Some of the best bites of the evening came from the El Salvador table, a popular cuisine in D.C., where we are spoiled for choice when it comes to Salvadoran food. Chef Francisco Ferrufino did his country proud with crispy, puffy tostadas topped with a flavorful beer-braised beef and accompanied by a silky sweet corn flan. Ferrufino, who emigrated to Washington from El Salvador, trained at the Carlos Rosario International Career Center in Columbia Heights and is now leading the kitchens at the popular craft beer-focused restaurants Meridian Pint and Brookland Pint (while there’s no specifically Salvadoran food on those menus, their nachos are rated by DCist as some of the city’s best).

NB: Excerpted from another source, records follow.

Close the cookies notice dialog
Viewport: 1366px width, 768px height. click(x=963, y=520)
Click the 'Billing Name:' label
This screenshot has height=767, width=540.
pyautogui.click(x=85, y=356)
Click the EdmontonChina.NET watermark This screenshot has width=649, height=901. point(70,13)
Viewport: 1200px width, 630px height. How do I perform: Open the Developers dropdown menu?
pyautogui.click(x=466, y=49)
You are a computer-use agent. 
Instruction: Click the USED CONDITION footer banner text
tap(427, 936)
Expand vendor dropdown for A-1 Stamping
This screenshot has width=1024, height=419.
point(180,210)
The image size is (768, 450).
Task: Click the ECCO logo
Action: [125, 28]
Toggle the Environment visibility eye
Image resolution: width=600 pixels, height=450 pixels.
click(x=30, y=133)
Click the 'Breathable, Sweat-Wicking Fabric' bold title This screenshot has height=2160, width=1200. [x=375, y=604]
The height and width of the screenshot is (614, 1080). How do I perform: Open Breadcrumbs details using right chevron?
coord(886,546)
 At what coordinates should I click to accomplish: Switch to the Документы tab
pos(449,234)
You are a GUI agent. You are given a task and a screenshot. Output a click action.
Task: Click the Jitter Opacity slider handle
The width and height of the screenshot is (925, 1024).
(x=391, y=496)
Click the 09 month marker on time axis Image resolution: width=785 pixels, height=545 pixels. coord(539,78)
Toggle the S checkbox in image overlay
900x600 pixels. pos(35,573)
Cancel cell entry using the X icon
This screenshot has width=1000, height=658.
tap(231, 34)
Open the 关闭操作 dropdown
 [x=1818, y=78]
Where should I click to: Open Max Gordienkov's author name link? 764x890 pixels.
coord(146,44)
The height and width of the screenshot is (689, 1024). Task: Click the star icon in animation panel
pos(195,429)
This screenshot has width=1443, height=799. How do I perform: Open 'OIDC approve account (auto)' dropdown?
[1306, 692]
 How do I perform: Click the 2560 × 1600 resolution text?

While the Embassy Chef Challenge started as a competition between the embassy chefs on staff, it has become more common to bring in celebrity and restaurant chefs as “ringers” for the event, but that’s not for lack of talent in the diplomatic kitchens. The buzzy Peter Chang, chosen as a prestigious James Beard Award finalist this year, famously got his start in the United States by cooking at—and defecting from—the Chinese embassy. This year there were at least a few chefs who cook at actual embassies, and we’d like to offer a shout-out to the Embassy of Poland’s Chef Andrzej Bielach and his rich pierogis stuffed with duck and boletus mushrooms.
Top-notch cooking like Bielach and Ferrufino’s served as a reminder of the talent that immigrant chefs bring to our city. Embassy chefs: the D.C. dining scene welcomes you all to stay and open new restaurants of your own — in fact, we could use a good Polish place.